Debunking Demographic Salvation

Some Catholics believe that in the long run, Catholics will eventually gain power and influence by sheer force of numbers. Since (on average) practicing Catholics have many more children than non-believers, they argue, practicing Catholics will simply in the long run outbreed non-believers. Therefore, the argument concludes, Catholics simply need to retreat from society and wait for their eventual numerical advantage to kick in.
This argument is dangerously wrong, and fails to take into account three important factors.

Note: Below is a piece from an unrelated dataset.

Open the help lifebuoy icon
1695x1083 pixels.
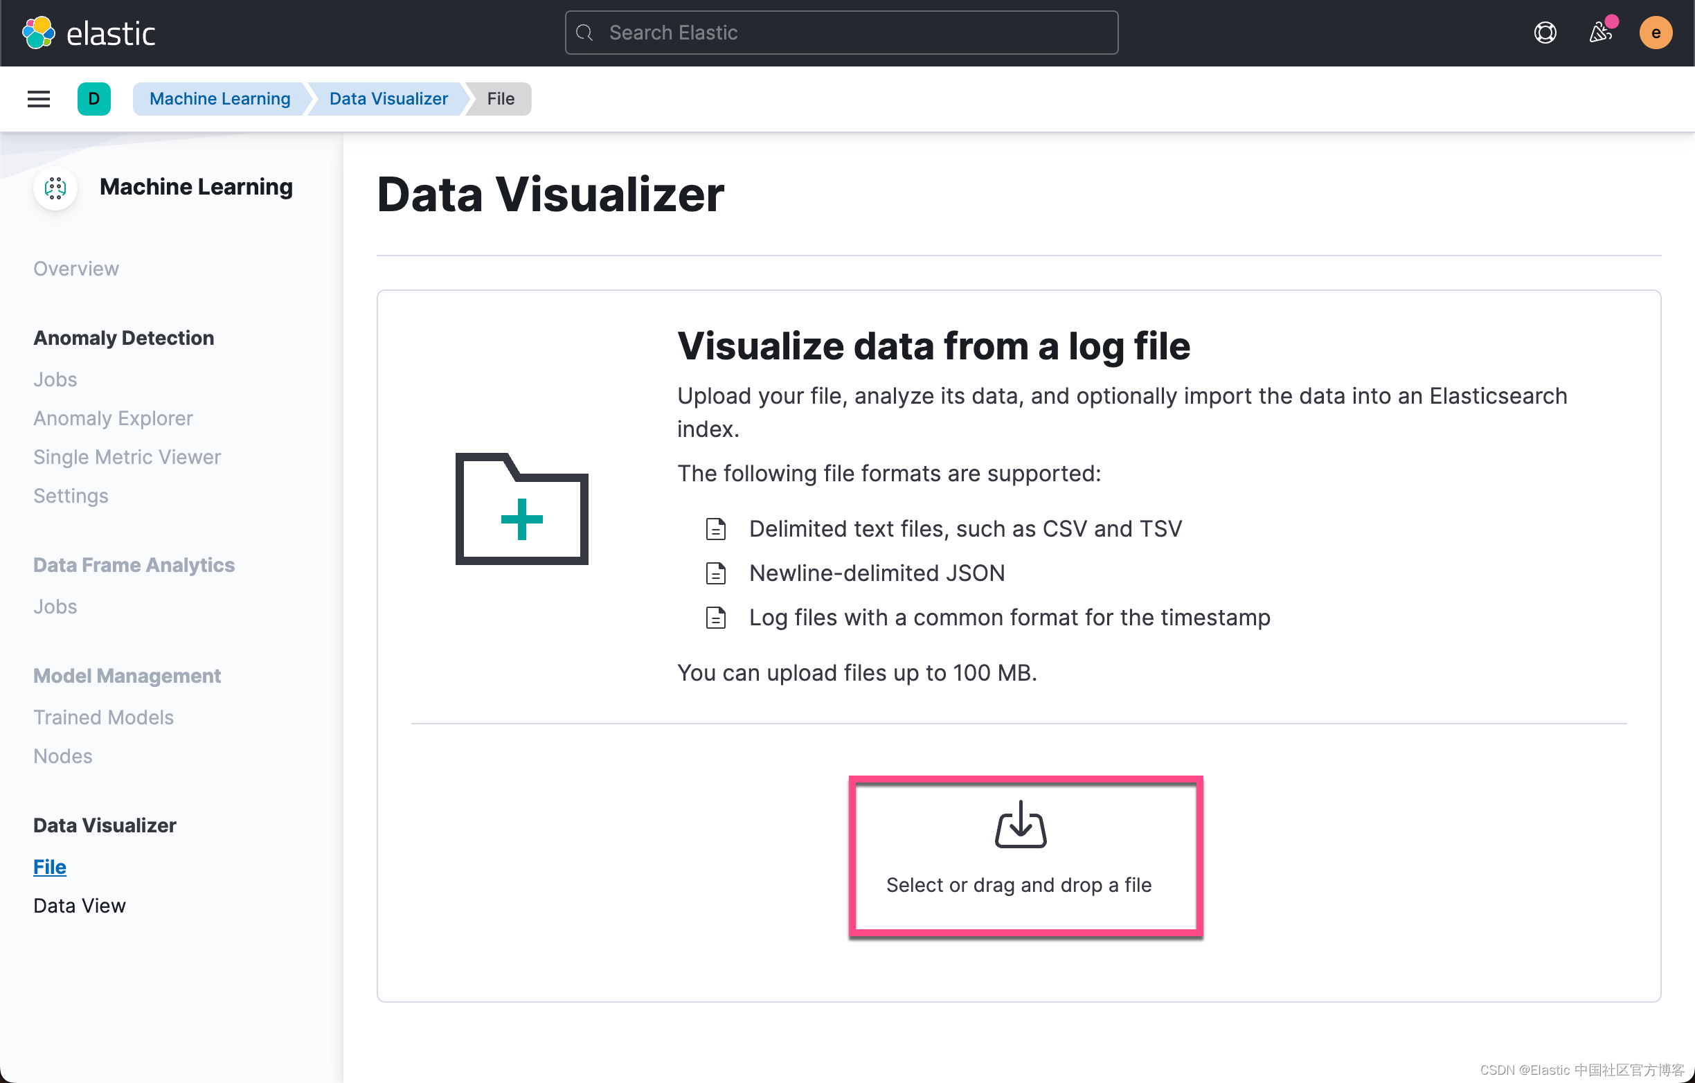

The first reason why it fails is numerical. There are far too few Catholic “breeders” to be able to outbreed the general population. If 95-98% of a population is not composed of practicing Catholics (and that is the percentage of Americans who support or practice birth control), that means that the massive percentage of families that have only one child will breed enough children to outnumber their few believing counterparts over one and possibly even two generations. It takes at least two, and more certainly three, generations to outbreed a population. And who knows what will happen in two or three generations?
Also, due to medical advances, people effectively live longer and longer lives. Non-believers will be able to live longer and longer lives, effectively lengthening the process of cultural replacement.
A more telling reason why the demographic argument fails is the fact that the culture of death tends to corrupt. The temptation of risk-free pleasure pushed by the prevailing culture is very strong, and one that young people find difficult to resist. If Catholics are not active in opposing this culture, many of their sons and daughters will be sucked into the vortex of the culture of death. Not all Catholics raised in the Faith remain in the Faith forever!
Finally, and most importantly, “letting people die off” reflects a fundamental misunderstanding of the Church’s mission. As Christians, we cannot let people just remain in their sins. We are called to be missionaries to those in darkness and in the shadow of death. God willing, we are called to bring Christ’s light to all people. We are called to be missionaries to those afflicted by the culture of death, converting by word and example.
So we cannot simply allow non-Catholics to destroy themselves by cultural suicide. We must vocally oppose the evils of those who promote the culture of death, in all its various incarnations, and publicly live the Christian life to the fullest, if we wish Catholicism to thrive for our descendants.